Yves Tiberghien (Ph.D. Stanford University, 2002 and Harvard Academy Scholar 2006) is a Professor of Political Science, Faculty Associate in the School of Public Policy and Global Affairs, Director Emeritus of the Institute of Asian Research, Co-Director of the Center for Japanese Research, and Executive Director of the China Council at the University of British Columbia (UBC). Yves is currently a visiting professor at Tokyo University and at Sciences Po Paris. Yves is also a Distinguished Fellow at the Asia-Pacific Foundation of Canada. He serves as the International Steering Committee Member representing Canada at Pacific Trade and Development Conference (PAFTAD). In November 2017, he was made a Chevalier de l’ordre national du mérite by the French President. Yves' research specializes in East Asian comparative political economy, international political economy, and (continued) global economic and environmental governance, with an empirical focus on Japan, as well as China and Korea. His published books include Entrepreneurial States: Reforming Corporate Governance in France, Japan, and Korea. 2007. Cornell University Press in the Political Economy Series directed by Peter Katzenstein and Leadership in Global Institution-Building: Minerva’s Rule, edited volume, Palgrave McMillan, 2013. He is currently working on articles related to Japan’s role in the Liberal International Order and a book, titled Up for Grabs: Disruption, Competition and the Remaking of the Global Economic Order.

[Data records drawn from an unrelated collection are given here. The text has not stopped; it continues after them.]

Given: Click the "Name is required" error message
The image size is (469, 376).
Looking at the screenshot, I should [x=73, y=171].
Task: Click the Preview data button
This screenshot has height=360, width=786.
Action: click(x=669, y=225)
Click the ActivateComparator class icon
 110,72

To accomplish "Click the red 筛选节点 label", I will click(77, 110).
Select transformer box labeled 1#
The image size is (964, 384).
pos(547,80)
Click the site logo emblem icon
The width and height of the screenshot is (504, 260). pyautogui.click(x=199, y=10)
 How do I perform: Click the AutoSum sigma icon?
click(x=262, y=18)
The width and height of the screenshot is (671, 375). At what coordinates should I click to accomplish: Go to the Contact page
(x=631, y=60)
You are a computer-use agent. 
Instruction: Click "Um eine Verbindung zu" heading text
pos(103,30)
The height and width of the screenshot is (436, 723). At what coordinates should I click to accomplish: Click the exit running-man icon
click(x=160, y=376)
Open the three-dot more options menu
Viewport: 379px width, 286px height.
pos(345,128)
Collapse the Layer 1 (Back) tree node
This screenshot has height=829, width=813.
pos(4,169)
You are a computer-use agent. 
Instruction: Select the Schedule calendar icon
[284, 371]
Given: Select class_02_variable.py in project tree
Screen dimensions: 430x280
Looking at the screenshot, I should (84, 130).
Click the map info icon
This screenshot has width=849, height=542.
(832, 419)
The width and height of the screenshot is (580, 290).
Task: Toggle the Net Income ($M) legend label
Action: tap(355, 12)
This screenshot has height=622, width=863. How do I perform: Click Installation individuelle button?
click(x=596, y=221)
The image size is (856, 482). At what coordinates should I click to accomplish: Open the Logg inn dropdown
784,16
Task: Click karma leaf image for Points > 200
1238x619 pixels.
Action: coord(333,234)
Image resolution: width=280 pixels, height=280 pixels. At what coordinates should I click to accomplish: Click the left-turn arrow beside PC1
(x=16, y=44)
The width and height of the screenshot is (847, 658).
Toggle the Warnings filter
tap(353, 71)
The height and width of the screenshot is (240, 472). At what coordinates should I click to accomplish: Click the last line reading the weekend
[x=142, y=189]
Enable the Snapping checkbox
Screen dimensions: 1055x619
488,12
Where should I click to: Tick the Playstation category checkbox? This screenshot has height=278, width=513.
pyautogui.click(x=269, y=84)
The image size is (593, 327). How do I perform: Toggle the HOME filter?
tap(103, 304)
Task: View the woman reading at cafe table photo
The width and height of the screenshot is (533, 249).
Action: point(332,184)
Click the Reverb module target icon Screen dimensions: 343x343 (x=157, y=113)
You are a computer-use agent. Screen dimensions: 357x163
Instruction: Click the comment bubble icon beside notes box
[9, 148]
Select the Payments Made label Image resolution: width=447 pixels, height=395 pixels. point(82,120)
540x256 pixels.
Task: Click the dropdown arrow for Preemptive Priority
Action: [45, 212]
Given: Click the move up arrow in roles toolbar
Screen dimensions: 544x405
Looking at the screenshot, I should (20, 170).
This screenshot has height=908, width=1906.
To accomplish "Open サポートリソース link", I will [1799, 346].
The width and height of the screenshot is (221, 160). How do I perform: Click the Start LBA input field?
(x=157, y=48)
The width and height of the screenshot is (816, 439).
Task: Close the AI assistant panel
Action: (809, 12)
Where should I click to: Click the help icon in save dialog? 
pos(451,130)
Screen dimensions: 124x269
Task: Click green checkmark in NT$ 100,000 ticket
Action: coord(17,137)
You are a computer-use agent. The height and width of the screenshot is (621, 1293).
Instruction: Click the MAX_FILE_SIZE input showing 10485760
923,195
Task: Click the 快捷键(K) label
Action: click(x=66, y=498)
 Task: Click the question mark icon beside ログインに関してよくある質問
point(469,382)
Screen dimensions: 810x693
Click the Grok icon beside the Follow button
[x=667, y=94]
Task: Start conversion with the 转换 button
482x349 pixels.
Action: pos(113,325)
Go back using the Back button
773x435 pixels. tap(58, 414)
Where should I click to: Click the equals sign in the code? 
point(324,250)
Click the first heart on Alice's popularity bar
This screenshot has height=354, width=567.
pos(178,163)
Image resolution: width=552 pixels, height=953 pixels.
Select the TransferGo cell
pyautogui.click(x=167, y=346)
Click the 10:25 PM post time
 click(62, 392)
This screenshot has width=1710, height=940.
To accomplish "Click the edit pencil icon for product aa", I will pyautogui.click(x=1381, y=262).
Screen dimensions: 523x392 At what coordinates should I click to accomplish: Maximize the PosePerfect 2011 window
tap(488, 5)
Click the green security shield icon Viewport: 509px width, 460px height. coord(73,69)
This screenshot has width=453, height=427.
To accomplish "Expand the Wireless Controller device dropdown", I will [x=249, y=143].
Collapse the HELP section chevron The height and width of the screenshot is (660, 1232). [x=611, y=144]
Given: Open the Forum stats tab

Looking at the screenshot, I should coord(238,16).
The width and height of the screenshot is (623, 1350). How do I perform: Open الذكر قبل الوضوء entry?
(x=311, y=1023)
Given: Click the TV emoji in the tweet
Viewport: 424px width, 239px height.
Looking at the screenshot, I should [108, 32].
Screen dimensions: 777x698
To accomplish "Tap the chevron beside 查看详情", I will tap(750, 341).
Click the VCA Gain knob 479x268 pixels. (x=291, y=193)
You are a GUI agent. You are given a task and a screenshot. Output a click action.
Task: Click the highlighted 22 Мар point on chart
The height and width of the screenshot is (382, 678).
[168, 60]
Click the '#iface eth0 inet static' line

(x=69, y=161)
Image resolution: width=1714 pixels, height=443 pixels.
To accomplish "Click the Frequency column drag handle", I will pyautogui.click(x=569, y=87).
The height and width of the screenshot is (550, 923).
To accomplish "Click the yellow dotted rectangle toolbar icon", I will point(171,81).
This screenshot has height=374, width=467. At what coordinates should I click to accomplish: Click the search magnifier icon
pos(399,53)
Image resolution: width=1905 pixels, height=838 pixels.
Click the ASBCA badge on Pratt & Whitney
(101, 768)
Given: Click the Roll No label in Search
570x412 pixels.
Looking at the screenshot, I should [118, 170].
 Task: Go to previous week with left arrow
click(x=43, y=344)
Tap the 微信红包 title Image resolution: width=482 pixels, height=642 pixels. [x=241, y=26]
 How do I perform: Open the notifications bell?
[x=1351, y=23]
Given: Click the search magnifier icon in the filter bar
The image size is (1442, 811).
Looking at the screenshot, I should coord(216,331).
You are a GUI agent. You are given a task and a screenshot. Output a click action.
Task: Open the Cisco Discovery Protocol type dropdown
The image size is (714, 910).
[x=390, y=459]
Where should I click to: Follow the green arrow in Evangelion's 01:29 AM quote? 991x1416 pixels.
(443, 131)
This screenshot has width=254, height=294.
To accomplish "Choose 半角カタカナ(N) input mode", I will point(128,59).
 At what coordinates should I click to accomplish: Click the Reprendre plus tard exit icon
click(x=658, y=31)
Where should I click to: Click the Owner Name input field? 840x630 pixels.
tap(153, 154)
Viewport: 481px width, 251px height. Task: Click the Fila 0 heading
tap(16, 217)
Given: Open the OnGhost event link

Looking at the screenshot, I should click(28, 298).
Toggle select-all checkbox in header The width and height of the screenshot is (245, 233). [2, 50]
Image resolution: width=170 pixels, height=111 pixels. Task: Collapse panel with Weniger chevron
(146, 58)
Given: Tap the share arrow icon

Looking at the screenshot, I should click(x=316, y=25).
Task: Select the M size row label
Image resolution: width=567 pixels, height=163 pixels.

David A. Welch is University Research Chair and Professor of Political Science at the University of Waterloo, and teaches at the Balsillie School of International Affairs. His 2005 book Painful Choices: A Theory of Foreign Policy Change (Princeton University Press) is the inaugural winner of the International Studies Association ISSS Book Award for the best book published in 2005 or 2006, and his 1993 book Justice and the Genesis of War (Cambridge University Press) is the winner of the 1994 Edgar S. Furniss Award for an Outstanding Contribution to National Security Studies. He is co-author of Understanding Global Conflict and Cooperation, 10th ed. (Pearson Longman), with Joseph S. Nye, Jr. He received his Ph.D. from Harvard University in 1990.